Sobre el oscuro arroyo de la noche
ven a tender tu cuerpo,
un puente que me lleve a la otra orilla.
MEMORIA DEL BOSQUE
Ya viene la blanca niña,
ya viene la niña blanca
al pie de la fuente fría
que por el oro manaba
(Romance de la Danza Prima)
En la lenta memoria de este bosque
de corazón plural, común a tanta vida
de líquenes y musgos,
denso perfume del laurel sagrado,
hojas tiernas de mayo,
o ramas neblinosas del invierno,
se han perdido las sendas por donde el hombre iba
y la choza en el claro no encuentra el peregrino,
y la yedra ha escondido las letras amorosas,
las que ciñen las limpias cortezas de abedules.

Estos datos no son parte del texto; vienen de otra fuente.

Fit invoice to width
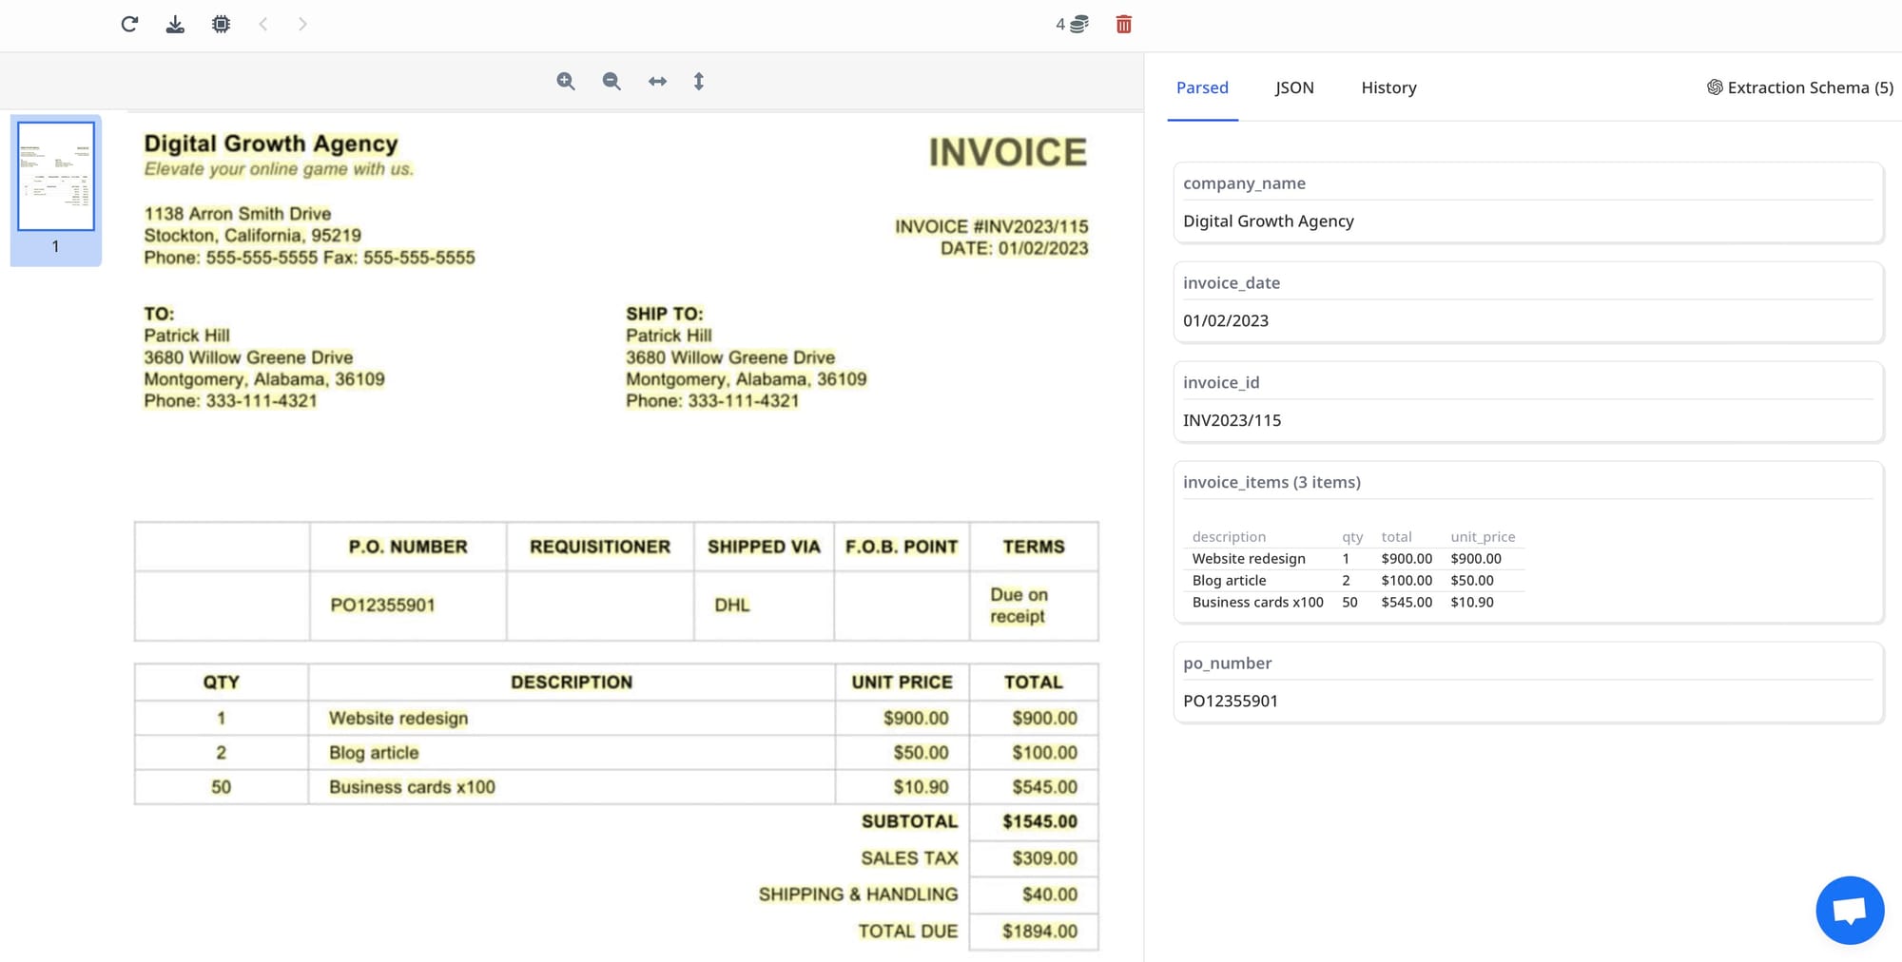This screenshot has height=962, width=1902. coord(657,82)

Hay, en cambio, una fuente
lustral y clara y fría,
esa que suena insomne y recuerda la historia
de aquella blanca niña.
HASTA LA MAR EL BOSQUE
Donde el brezo termina, cercado por helechos,
como una extensa y verde
bandada de palomas, nace el bosque.
Palomas que en una edad lejana se posaron,
antes que el hombre fuera
para nombrar al bosque, para encender su fuego,
para darles los nombres
a seres que aquí habitan,
para llamar palomas
verdes a estas que baten sus alas con el viento.

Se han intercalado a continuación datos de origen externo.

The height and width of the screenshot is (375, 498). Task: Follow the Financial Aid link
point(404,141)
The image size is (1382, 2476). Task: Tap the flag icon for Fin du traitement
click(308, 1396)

Bajarán por los valles algún día
-cuando el hombre termine-
e irán sobre los ríos para un viaje sin puertos
hasta la mar inmensa.
ORÁCULO CONTRA LA CIUDAD
Un árbol vive y puede pero no clama nunca
ni a los hombres mortales arroja nunca su sombra
V. Aleixandre: MUNDO A SOLAS
Ignora la ciudad el olor del caballo,
desconoce la piedra y la hoguera y el agua
y el viento de la noche que en los árboles nace
junto a llantos antiguos de caballos oscuros
que los musgos apagan.
Compadeced al hombre por este espacio duro
donde sufre y no sueña, encerrado en un tiempo
de aristas de aluminio.
Para el hombre piedad,
porque ya nada sabe de la sombra del árbol,
del pájaro en su nido, de la piedra con musgo.

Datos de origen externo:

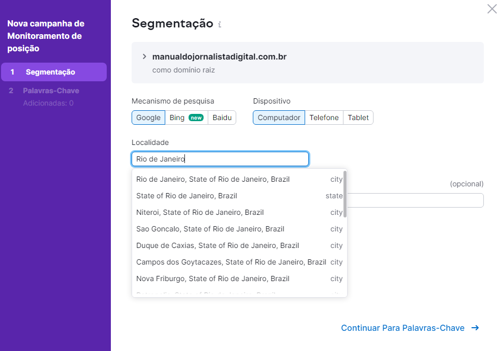
Task: Select Bing search engine option
Action: coord(186,118)
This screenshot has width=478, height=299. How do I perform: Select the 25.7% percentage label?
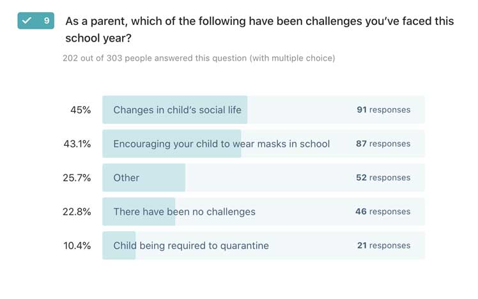coord(78,178)
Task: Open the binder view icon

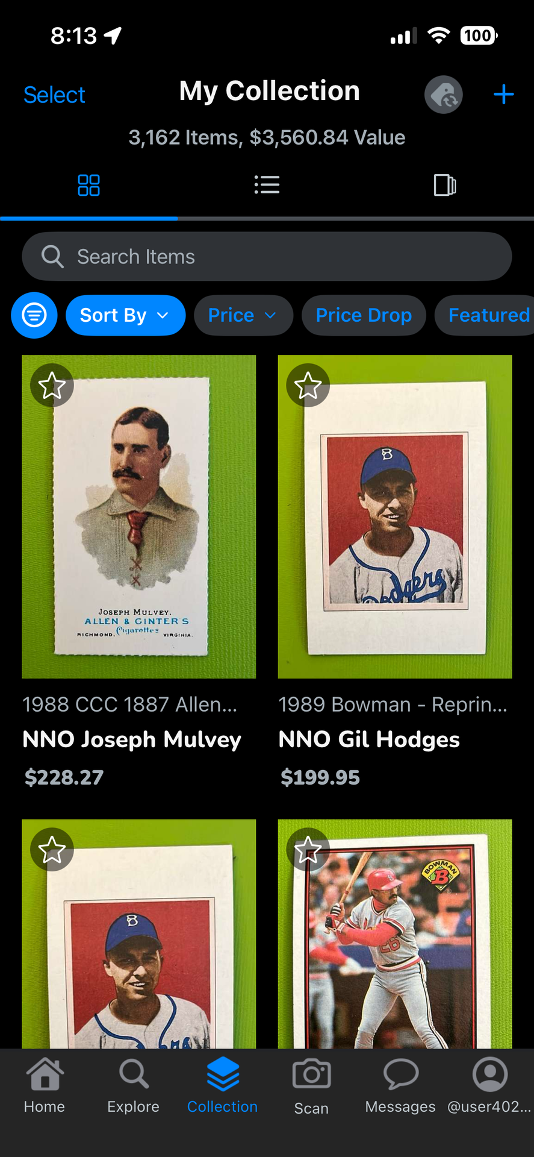Action: (445, 185)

Y piedad para ése, que la luz de neón
confunde con la luna.
Compadeced al hombre
que se muere y no supo de la brisa del alba,
no supo de la luz rosada del aliso que la garlopa lame.
Pero yo, vuestro hermano, os pronuncio este oráculo:
Algún día los bosques cercarán la ciudad.
Nuevamente el cemento será roca, y arena
del arroyo el cristal, ya por siempre en la rueda
del tiempo. y las aceras, sendas del leñador
hacia el claro del bosque, donde está hoy esta plaza
sin brisa y sin palomas, sin la sombra del árbol.